What to do: Can you rewrite the data below so that every "GUI agent" becomes "interface agent", leaving everything else unchanged?

====== Information shown

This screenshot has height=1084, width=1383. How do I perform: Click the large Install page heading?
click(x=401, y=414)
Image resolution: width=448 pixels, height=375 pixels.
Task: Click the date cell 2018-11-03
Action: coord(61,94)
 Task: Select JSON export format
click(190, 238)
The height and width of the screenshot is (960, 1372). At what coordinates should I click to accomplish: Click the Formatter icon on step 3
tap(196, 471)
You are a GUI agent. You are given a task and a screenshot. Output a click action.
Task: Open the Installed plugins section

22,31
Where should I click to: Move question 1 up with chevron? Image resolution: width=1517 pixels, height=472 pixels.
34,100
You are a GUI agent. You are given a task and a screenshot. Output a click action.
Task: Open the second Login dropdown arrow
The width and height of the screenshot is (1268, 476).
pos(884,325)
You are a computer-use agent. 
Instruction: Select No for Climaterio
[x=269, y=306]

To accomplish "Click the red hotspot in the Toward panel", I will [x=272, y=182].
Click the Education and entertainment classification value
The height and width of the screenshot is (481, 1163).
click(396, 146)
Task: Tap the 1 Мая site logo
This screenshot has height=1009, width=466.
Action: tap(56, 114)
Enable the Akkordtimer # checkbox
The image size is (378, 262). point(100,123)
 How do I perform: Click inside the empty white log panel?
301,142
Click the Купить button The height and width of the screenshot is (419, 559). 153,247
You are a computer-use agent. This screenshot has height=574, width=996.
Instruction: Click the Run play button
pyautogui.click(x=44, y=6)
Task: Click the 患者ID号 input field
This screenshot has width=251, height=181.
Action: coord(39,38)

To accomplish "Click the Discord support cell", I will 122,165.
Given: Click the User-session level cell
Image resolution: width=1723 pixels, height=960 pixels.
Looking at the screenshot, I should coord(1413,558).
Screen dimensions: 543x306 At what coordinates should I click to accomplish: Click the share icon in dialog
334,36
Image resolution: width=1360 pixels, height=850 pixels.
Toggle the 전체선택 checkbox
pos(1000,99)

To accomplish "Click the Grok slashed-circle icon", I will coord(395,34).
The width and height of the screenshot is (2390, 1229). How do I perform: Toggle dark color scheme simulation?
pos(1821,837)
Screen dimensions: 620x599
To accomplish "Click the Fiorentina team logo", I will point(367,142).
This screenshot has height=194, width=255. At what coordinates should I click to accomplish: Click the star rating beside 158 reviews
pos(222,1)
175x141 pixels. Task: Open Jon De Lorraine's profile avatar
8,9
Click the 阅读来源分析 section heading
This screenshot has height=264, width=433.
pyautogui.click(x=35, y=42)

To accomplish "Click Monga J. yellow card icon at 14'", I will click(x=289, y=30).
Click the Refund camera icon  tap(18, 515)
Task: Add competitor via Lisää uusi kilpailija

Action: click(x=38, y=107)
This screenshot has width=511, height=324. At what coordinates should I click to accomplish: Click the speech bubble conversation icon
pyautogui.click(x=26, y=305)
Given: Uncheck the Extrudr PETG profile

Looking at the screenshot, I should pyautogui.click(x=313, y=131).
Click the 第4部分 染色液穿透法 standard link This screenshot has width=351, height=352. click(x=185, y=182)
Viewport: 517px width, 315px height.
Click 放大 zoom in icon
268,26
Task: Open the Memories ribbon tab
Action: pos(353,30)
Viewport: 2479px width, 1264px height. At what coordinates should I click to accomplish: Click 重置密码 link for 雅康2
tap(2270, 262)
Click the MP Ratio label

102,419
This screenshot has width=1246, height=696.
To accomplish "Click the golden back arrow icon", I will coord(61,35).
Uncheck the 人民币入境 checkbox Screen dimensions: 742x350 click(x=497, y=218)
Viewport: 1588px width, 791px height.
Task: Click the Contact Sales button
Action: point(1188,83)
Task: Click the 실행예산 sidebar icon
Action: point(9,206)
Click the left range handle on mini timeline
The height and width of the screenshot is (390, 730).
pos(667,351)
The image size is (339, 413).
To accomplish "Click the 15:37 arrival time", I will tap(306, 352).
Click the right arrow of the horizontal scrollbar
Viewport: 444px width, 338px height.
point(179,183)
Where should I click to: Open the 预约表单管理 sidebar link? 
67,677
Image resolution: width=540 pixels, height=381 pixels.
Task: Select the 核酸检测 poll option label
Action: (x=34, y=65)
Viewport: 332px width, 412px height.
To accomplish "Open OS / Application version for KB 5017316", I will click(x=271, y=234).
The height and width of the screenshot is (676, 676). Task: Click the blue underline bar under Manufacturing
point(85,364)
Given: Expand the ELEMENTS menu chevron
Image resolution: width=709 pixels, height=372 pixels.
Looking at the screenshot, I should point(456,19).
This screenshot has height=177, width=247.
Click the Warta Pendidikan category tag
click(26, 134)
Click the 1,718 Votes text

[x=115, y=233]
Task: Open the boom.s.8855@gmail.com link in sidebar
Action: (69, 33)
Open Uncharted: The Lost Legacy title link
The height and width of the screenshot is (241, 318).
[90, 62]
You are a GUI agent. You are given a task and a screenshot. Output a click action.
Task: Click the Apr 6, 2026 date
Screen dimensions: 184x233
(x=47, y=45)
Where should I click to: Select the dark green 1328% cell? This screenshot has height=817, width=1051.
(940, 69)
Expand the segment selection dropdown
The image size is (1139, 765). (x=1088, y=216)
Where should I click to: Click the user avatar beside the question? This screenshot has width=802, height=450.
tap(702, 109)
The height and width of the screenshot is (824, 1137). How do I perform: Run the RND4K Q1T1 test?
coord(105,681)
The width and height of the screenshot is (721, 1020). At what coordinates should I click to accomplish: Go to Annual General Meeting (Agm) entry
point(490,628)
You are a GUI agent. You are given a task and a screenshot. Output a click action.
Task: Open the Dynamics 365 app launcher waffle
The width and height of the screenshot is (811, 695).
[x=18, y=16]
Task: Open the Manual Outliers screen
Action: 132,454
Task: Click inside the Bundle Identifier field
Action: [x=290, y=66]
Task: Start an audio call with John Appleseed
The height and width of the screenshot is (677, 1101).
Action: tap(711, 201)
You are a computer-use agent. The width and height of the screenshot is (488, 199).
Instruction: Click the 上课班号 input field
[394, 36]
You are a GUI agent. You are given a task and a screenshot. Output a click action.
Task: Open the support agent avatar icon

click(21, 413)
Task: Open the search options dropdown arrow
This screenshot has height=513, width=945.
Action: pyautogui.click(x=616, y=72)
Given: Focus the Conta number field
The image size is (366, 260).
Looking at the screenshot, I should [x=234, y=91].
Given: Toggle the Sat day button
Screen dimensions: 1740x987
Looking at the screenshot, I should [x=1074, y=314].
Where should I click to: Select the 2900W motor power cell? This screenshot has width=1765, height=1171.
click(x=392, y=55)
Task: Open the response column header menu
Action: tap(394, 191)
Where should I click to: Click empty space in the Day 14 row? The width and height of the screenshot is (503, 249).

============

Answer for this exercise:
This screenshot has height=1084, width=1383. How do I perform: Click the large Install page heading?
click(x=401, y=414)
Image resolution: width=448 pixels, height=375 pixels.
Task: Click the date cell 2018-11-03
Action: coord(61,94)
 Task: Select JSON export format
click(190, 238)
The height and width of the screenshot is (960, 1372). At what coordinates should I click to accomplish: Click the Formatter icon on step 3
tap(196, 471)
You are a interface agent. You are given a task and a screenshot. Output a click action.
Task: Open the Installed plugins section

22,31
Where should I click to: Move question 1 up with chevron? Image resolution: width=1517 pixels, height=472 pixels.
34,100
You are a interface agent. You are given a task and a screenshot. Output a click action.
Task: Open the second Login dropdown arrow
The width and height of the screenshot is (1268, 476).
pos(884,325)
You are a computer-use agent. 
Instruction: Select No for Climaterio
[x=269, y=306]

To accomplish "Click the red hotspot in the Toward panel", I will [x=272, y=182].
Click the Education and entertainment classification value
The height and width of the screenshot is (481, 1163).
click(396, 146)
Task: Tap the 1 Мая site logo
This screenshot has height=1009, width=466.
Action: tap(56, 114)
Enable the Akkordtimer # checkbox
The image size is (378, 262). point(100,123)
 How do I perform: Click inside the empty white log panel?
301,142
Click the Купить button The height and width of the screenshot is (419, 559). 153,247
You are a computer-use agent. This screenshot has height=574, width=996.
Instruction: Click the Run play button
pyautogui.click(x=44, y=6)
Task: Click the 患者ID号 input field
This screenshot has width=251, height=181.
Action: coord(39,38)

To accomplish "Click the Discord support cell", I will 122,165.
Given: Click the User-session level cell
Image resolution: width=1723 pixels, height=960 pixels.
Looking at the screenshot, I should coord(1413,558).
Screen dimensions: 543x306 At what coordinates should I click to accomplish: Click the share icon in dialog
334,36
Image resolution: width=1360 pixels, height=850 pixels.
Toggle the 전체선택 checkbox
pos(1000,99)

To accomplish "Click the Grok slashed-circle icon", I will coord(395,34).
The width and height of the screenshot is (2390, 1229). How do I perform: Toggle dark color scheme simulation?
pos(1821,837)
Screen dimensions: 620x599
To accomplish "Click the Fiorentina team logo", I will point(367,142).
This screenshot has height=194, width=255. At what coordinates should I click to accomplish: Click the star rating beside 158 reviews
pos(222,1)
175x141 pixels. Task: Open Jon De Lorraine's profile avatar
8,9
Click the 阅读来源分析 section heading
This screenshot has height=264, width=433.
pyautogui.click(x=35, y=42)

To accomplish "Click Monga J. yellow card icon at 14'", I will click(x=289, y=30).
Click the Refund camera icon  tap(18, 515)
Task: Add competitor via Lisää uusi kilpailija

Action: click(x=38, y=107)
This screenshot has width=511, height=324. At what coordinates should I click to accomplish: Click the speech bubble conversation icon
pyautogui.click(x=26, y=305)
Given: Uncheck the Extrudr PETG profile

Looking at the screenshot, I should pyautogui.click(x=313, y=131).
Click the 第4部分 染色液穿透法 standard link This screenshot has width=351, height=352. click(x=185, y=182)
Viewport: 517px width, 315px height.
Click 放大 zoom in icon
268,26
Task: Open the Memories ribbon tab
Action: pos(353,30)
Viewport: 2479px width, 1264px height. At what coordinates should I click to accomplish: Click 重置密码 link for 雅康2
tap(2270, 262)
Click the MP Ratio label

102,419
This screenshot has width=1246, height=696.
To accomplish "Click the golden back arrow icon", I will coord(61,35).
Uncheck the 人民币入境 checkbox Screen dimensions: 742x350 click(x=497, y=218)
Viewport: 1588px width, 791px height.
Task: Click the Contact Sales button
Action: point(1188,83)
Task: Click the 실행예산 sidebar icon
Action: point(9,206)
Click the left range handle on mini timeline
The height and width of the screenshot is (390, 730).
pos(667,351)
The image size is (339, 413).
To accomplish "Click the 15:37 arrival time", I will tap(306, 352).
Click the right arrow of the horizontal scrollbar
Viewport: 444px width, 338px height.
point(179,183)
Where should I click to: Open the 预约表单管理 sidebar link? 
67,677
Image resolution: width=540 pixels, height=381 pixels.
Task: Select the 核酸检测 poll option label
Action: (x=34, y=65)
Viewport: 332px width, 412px height.
To accomplish "Open OS / Application version for KB 5017316", I will click(x=271, y=234).
The height and width of the screenshot is (676, 676). Task: Click the blue underline bar under Manufacturing
point(85,364)
Given: Expand the ELEMENTS menu chevron
Image resolution: width=709 pixels, height=372 pixels.
Looking at the screenshot, I should point(456,19).
This screenshot has height=177, width=247.
Click the Warta Pendidikan category tag
click(26, 134)
Click the 1,718 Votes text

[x=115, y=233]
Task: Open the boom.s.8855@gmail.com link in sidebar
Action: (69, 33)
Open Uncharted: The Lost Legacy title link
The height and width of the screenshot is (241, 318).
[90, 62]
You are a interface agent. You are given a task and a screenshot. Output a click action.
Task: Click the Apr 6, 2026 date
Screen dimensions: 184x233
(x=47, y=45)
Where should I click to: Select the dark green 1328% cell? This screenshot has height=817, width=1051.
(940, 69)
Expand the segment selection dropdown
The image size is (1139, 765). (x=1088, y=216)
Where should I click to: Click the user avatar beside the question? This screenshot has width=802, height=450.
tap(702, 109)
The height and width of the screenshot is (824, 1137). How do I perform: Run the RND4K Q1T1 test?
coord(105,681)
The width and height of the screenshot is (721, 1020). At what coordinates should I click to accomplish: Go to Annual General Meeting (Agm) entry
point(490,628)
You are a interface agent. You are given a task and a screenshot. Output a click action.
Task: Open the Dynamics 365 app launcher waffle
The width and height of the screenshot is (811, 695).
[x=18, y=16]
Task: Open the Manual Outliers screen
Action: 132,454
Task: Click inside the Bundle Identifier field
Action: [x=290, y=66]
Task: Start an audio call with John Appleseed
The height and width of the screenshot is (677, 1101).
Action: tap(711, 201)
You are a computer-use agent. The width and height of the screenshot is (488, 199).
Instruction: Click the 上课班号 input field
[394, 36]
You are a interface agent. You are given a task and a screenshot. Output a click action.
Task: Open the support agent avatar icon

click(21, 413)
Task: Open the search options dropdown arrow
This screenshot has height=513, width=945.
Action: pyautogui.click(x=616, y=72)
Given: Focus the Conta number field
The image size is (366, 260).
Looking at the screenshot, I should [x=234, y=91].
Given: Toggle the Sat day button
Screen dimensions: 1740x987
Looking at the screenshot, I should [x=1074, y=314].
Where should I click to: Select the 2900W motor power cell? This screenshot has width=1765, height=1171.
click(x=392, y=55)
Task: Open the response column header menu
Action: tap(394, 191)
Where should I click to: Click empty space in the Day 14 row? The width and height of the screenshot is (503, 249).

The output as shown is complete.